[PROVIDED RECORDS Boundary: Start]
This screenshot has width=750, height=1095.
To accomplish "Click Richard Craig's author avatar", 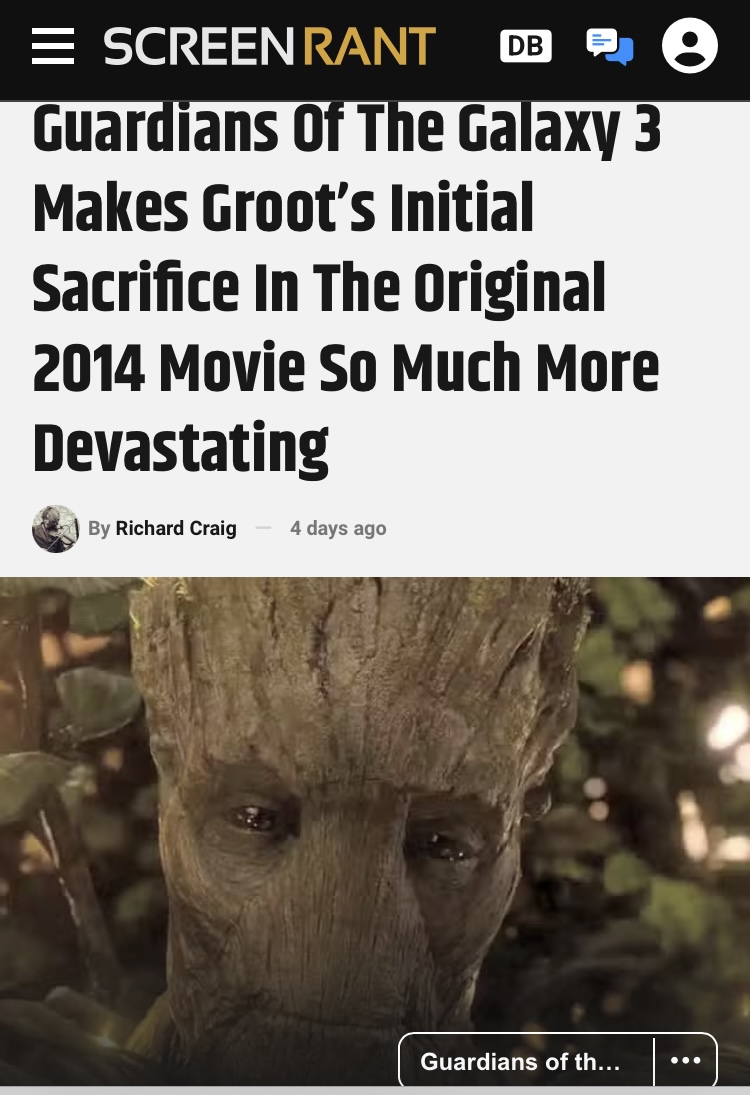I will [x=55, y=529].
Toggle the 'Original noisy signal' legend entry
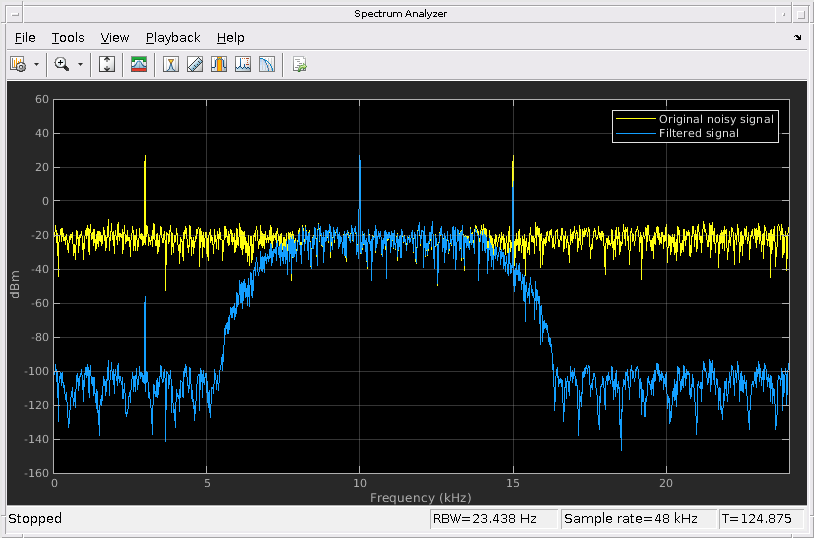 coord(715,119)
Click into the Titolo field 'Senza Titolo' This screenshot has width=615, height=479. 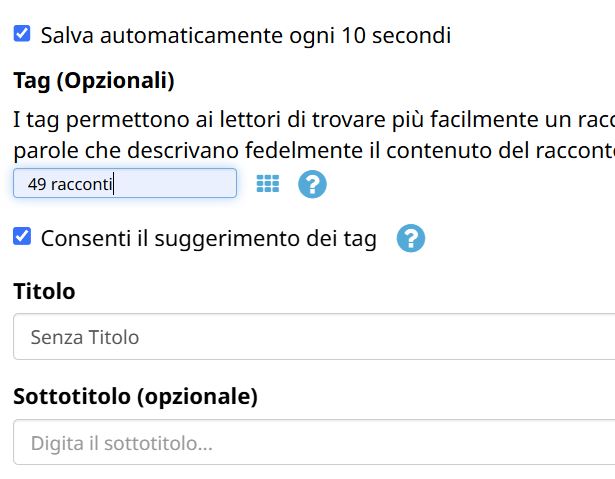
[PROVIDED RECORDS Boundary: End]
What is needed is an exact transcription of the lines from the one holding "Toggle the 'Original" to the end of the data, with every picture left out.

Toggle the 'Original noisy signal' legend entry
 coord(715,119)
Click into the Titolo field 'Senza Titolo' This screenshot has width=615, height=479. 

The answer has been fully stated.